Life insurance is important for people who have people in their lives who are financially dependent on them. In case of unfortunate death of the earner, the family or the beneficiary will get financial compensation. This payment can be a blessing for someone who is left without a stable income.
How to choose the optimum sum insured
Life insurance offers different payment methods such as lump sum compensation, monthly income, annual income, or a combination of lump sum and income. In many cases, people are not insured enough. On the other hand, there are some who insure themselves for a much higher amount than is necessary. Calculating this amount can be difficult. Let’s take a look at the ways to calculate your ideal sum insured correctly. But first, we need to understand what it is to be uninsured, underinsured and overinsured.
Uninsured: A person who does not have a life insurance policy does not lose anything on his death. But in his absence his family will suffer financially. To provide adequate financial support, paying a small premium is worth it.
Underinsured: Keeping in view the future needs of the family, inflation and rise in standard of living should also be taken into account.
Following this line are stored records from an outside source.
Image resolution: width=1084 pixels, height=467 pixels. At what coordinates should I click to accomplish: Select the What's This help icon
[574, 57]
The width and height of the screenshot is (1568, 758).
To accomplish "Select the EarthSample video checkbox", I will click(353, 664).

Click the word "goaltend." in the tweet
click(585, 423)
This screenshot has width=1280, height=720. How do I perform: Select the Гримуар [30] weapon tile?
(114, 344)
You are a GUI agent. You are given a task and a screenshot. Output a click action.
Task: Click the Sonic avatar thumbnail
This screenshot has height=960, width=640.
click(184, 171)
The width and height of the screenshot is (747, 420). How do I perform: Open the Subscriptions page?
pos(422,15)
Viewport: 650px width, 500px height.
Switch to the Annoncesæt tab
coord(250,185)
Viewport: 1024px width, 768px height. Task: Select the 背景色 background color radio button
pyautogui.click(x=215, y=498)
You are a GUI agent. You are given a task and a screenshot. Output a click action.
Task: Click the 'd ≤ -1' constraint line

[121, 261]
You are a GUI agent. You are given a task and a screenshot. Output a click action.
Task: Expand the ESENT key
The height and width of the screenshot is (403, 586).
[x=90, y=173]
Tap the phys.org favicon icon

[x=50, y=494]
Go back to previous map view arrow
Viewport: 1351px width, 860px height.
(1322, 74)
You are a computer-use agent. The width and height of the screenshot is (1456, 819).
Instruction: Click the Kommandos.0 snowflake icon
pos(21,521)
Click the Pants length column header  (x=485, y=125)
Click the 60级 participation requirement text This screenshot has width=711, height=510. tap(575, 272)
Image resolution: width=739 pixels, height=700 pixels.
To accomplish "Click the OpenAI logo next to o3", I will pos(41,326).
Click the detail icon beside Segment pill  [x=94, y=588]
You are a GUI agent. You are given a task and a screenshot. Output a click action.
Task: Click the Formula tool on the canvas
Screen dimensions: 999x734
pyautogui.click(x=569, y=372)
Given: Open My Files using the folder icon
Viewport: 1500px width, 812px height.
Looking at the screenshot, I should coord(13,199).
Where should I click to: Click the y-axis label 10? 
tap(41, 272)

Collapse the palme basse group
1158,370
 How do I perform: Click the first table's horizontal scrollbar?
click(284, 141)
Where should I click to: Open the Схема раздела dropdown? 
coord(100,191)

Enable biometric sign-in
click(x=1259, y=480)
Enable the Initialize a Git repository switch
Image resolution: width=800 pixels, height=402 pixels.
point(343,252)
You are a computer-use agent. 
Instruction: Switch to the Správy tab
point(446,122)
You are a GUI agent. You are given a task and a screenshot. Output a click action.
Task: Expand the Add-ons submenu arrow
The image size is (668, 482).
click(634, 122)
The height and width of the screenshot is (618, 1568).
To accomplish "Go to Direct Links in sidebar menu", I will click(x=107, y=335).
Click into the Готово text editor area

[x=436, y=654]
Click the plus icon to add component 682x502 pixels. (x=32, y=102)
If a person’s insurance is Rs 50 lakh, but his family’s needs are Rs 1 crore, then he has a shortfall of Rs 50 lakh.
More Insured: If a person takes a policy of Rs 3 crore, while the family requirement is only Rs 1 crore, then he has exceeded the amount required by Rs 2 crore. One may think that this should not be an issue as at the end of the day the family will get more amount. But given that a higher sum assured will also result in a higher premium, the additional premium amount can be invested in more attractive ways.
Factors to consider when calculating insurance
debts and liabilities
increase in standard of living
Methods of Calculation of Sum Assured
Income Multiplier – Take your current income, and multiply it by 10 or 12. This will give you a good idea of your ideal sum insured. For example, if your annual income is Rs 6 lakh, your ideal life insurance would provide you Rs 60 lakh to Rs 72 lakh.
Income Substitution – This method takes into account the current income and the number of earning years before retirement. If the current income of the individual is Rs 5 lakh and he has 20 years of working life left, the ideal insurance cover would be Rs 1 crore.
Need for analysis This method takes into account the needs of the family and the planned future goals. Estimating day-to-day expenses, routine necessities such as rent, health care, groceries, utilities, loan emi, and then considering future milestones, a figure of how much it is necessary to live the same lifestyle can be obtained. This method also factors in inflation, current savings and investments held by the insured.
Taking a life insurance plan is a good step to meet the financial needs of your family. term insurance plan They also offer a large sum insured for very low premiums. The money saved on investing in term plans can then be invested in more useful opportunities.
Factors affecting life insurance premium
While taking a life insurance policy, it is important to know what will and will not affect your premium. This way, you can get lower premiums for better coverage. Some of the factors that affect life insurance policies are listed below:
Ages – The younger you are, the lower the risk to the life insurance provider. Hence, the premium is very low. If you choose to take a life insurance policy after the age of 20, your premium will be much higher.
gender – According to statistics, women in India tend to live for about 5 to 7 years longer than men. Therefore, women are paid a lower annual premium than men. This is because insurers think women will have to pay for more years.
family history – The medical history of the family will play an important role in determining your premium. History of heart disease, high blood pressure, cancer or diabetes can increase your premium. Genetic or hereditary conditions will also have an effect on your life insurance.
smoking – Smokers get higher premiums directly for obvious reasons. Smoking is known to be the cause of many cancers and deaths worldwide. Insurance companies offer lower premiums for non-smokers and discount premiums for smokers.
Liquor – Drinking habits can also affect your premium. Alcohol can affect your lifestyle and drinking too much water can also affect your health.
kg – Being overweight can lead to serious health risks at a young age. Obesity is a killer and the issue is taken seriously by insurance companies. Having a body mass index (BMI) over 30 is not ideal for an insurance provider. Losing weight can help lower your premium.
Livelihood – Your business can potentially increase your premiums if your work is hazardous in nature. White-collar jobs usually do not pose significant hazards to health and life. Blue collar jobs generally have high health hazards.
lifestyle – The way you live your life can also be a determining factor in life insurance. Those who indulge in adventure sports like bungee jumping, cliff hanging, tight walking may face a higher premium.
Life insurance is an important investment for those who have dependents. life insurance premium They are quite affordable and assure a comparatively large amount. However, the premium rate for one person may not be the same for another person. Various factors like age, gender, medical history and lifestyle affect premium rates. Even between two people of the same age, the premium may differ if one is a smoker and the other is a non-smoker. for someone who has home Loan On their shoulders, a life insurance plan can ensure that dependents do not have to bear the burden if they are not the earners.
Before taking out a life insurance policy, it is important to do your own research. Agents can help guide you to an ideal policy but it is advised that you do your own study. Look at and compare insurance policies before making a decision.